Bernardino fue el gran sistematizador de la economía escolástica después de Santo Tomás de Aquino, y el primer teólogo desde Pierre de Jean Olivi en escribir una obra completa sobre la economía. Este libro titulado On Contracts and Usury, trataba sobre la justificación de la propiedad privada, la ética del comercio, la determinación del valor y del precio, y la cuestión de la usura.

Su mayor contribución a la economía fue la más extensa discusión y defensa del empresario escrita en aquellos tiempos. Señaló que el comercio, como todas las otras ocupaciones, podía practicarse tanto de manera legal como ilegal; todas ofrecían la oportunidad para pecar. Por otra parte, los comerciantes prestan muchos servicios útiles: transportando las mercancías procedentes de regiones excedentarias a  regiones en donde escasean; preservando y almacenando los productos que están disponibles cuando los consumidores los necesiten; y, como artesanos y empresarios industriales, transformando las materias primas en productos manufacturados.

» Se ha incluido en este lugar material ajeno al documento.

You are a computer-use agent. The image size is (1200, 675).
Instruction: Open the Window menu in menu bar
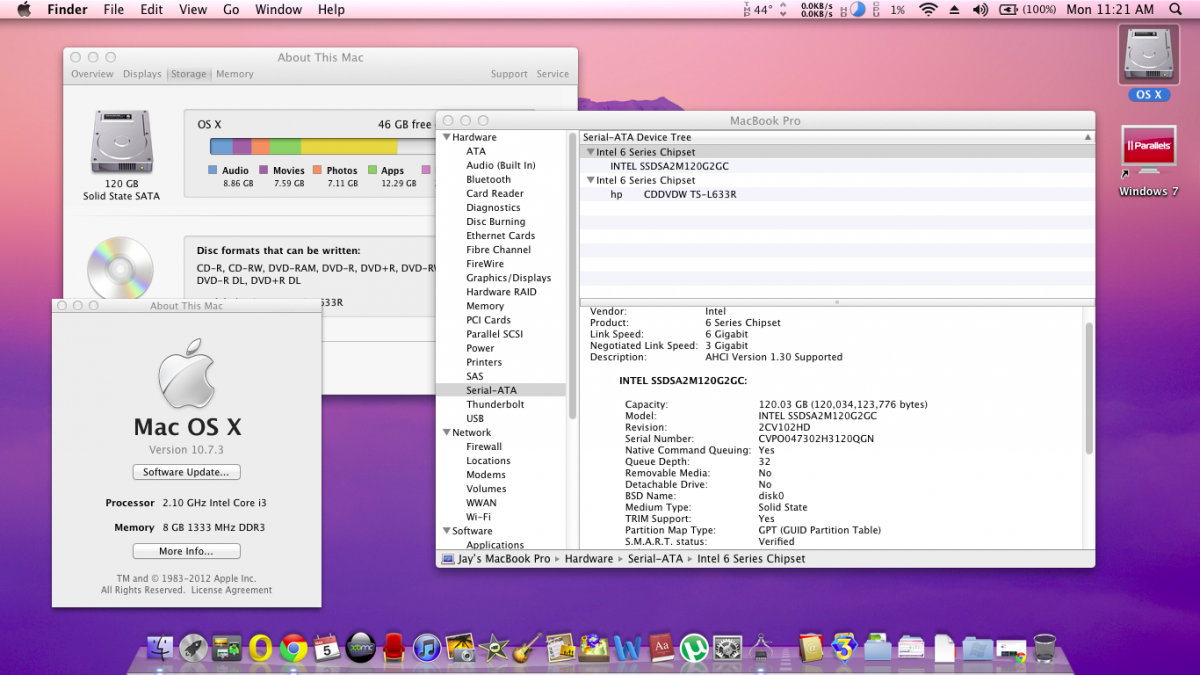[x=278, y=10]
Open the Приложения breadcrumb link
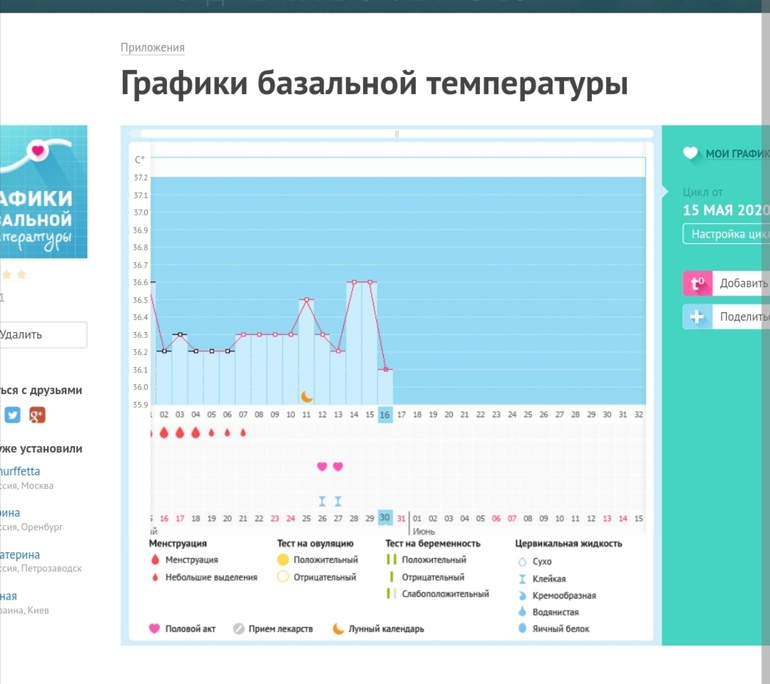Screen dimensions: 770x684 click(x=152, y=48)
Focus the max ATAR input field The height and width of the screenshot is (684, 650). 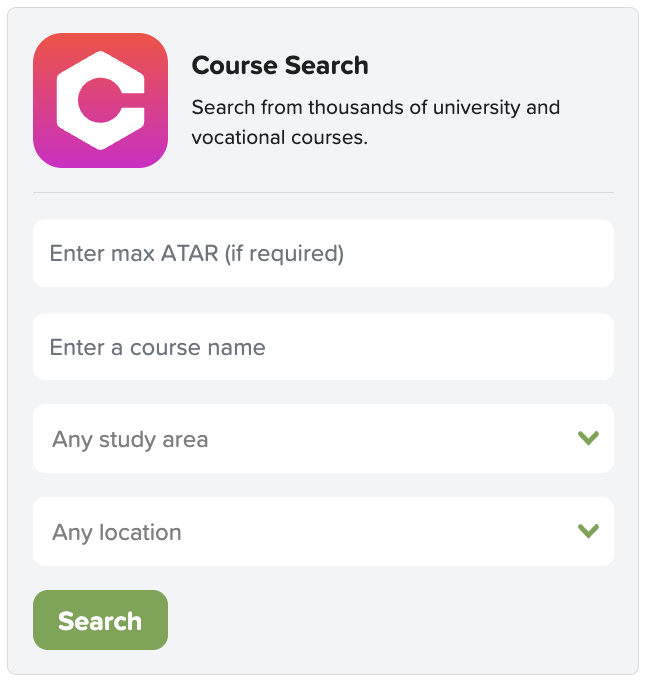pyautogui.click(x=323, y=253)
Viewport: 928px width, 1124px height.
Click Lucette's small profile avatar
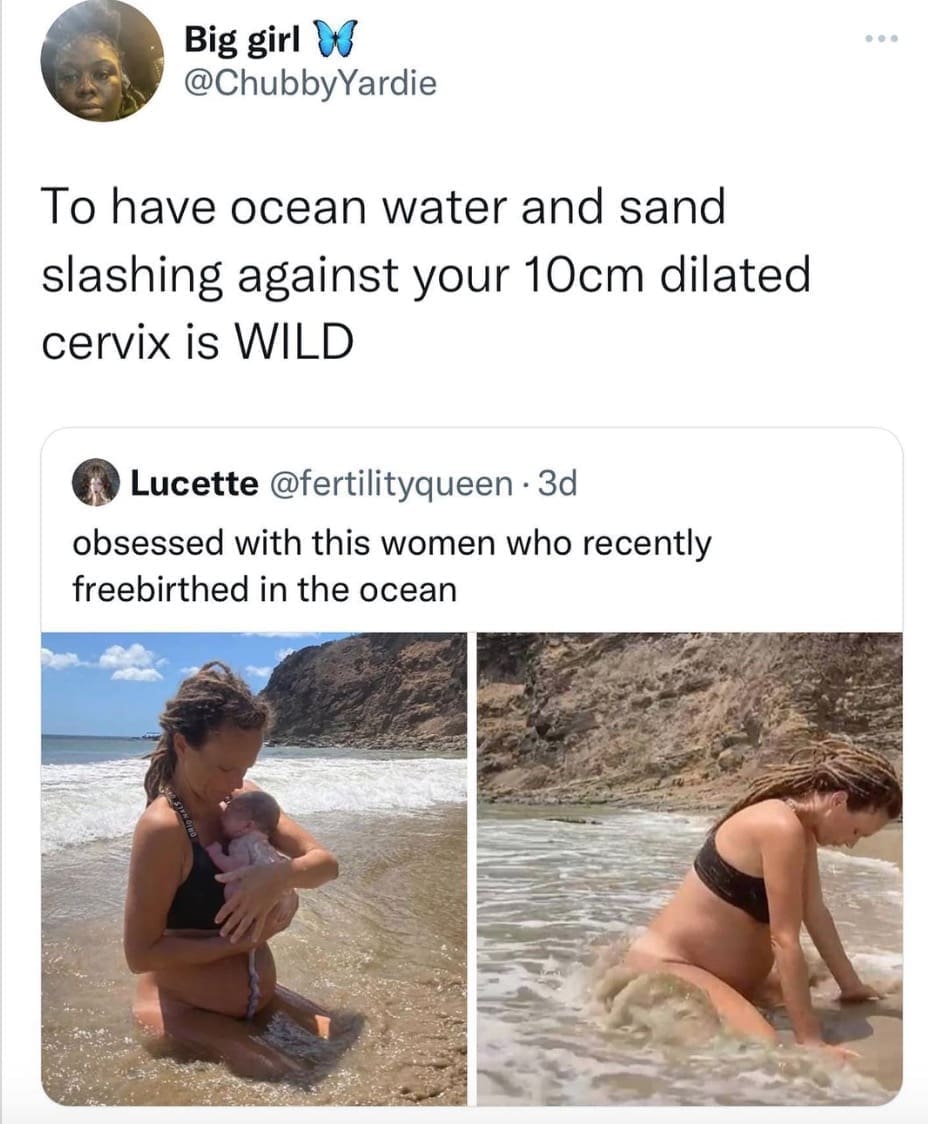pyautogui.click(x=97, y=483)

Bernardino también observó que el empresario ha sido dotado por Dios de una cierta y especial combinación de habilidades naturales que le permiten realizar completamente estas tareas muy útiles. Él identificó una rara combinación de cuatro habilidades empresariales: eficiencia, responsabilidad, laboriosidad, y toma de riesgos. Muy pocas personas poseen estas cuatro virtudes. Por esta razón, Bernardino sostuvo, que el empresario obtiene apropiadamente las ganancias suficientes como para permanecer en el mercado y ser también recompensado por su esfuerzo. Estos beneficios son la recompensa por su trabajo, por sus gastos y por los riesgos que ha asumido.

Fuentes: (El Pensamiento Económico antes de Adam Smith)  Economic Thought Before Adam Smith de Murray N. Rothbard (Edward Elgar, 1995), (Cristianos por la Libertad) Christians for Freedom de Alejandro A. Chafuen (Ignatius, 1986), y  (La Vida de los Santos) The Lives of the Saints de S. Baring-Gould (John Grant, 1914).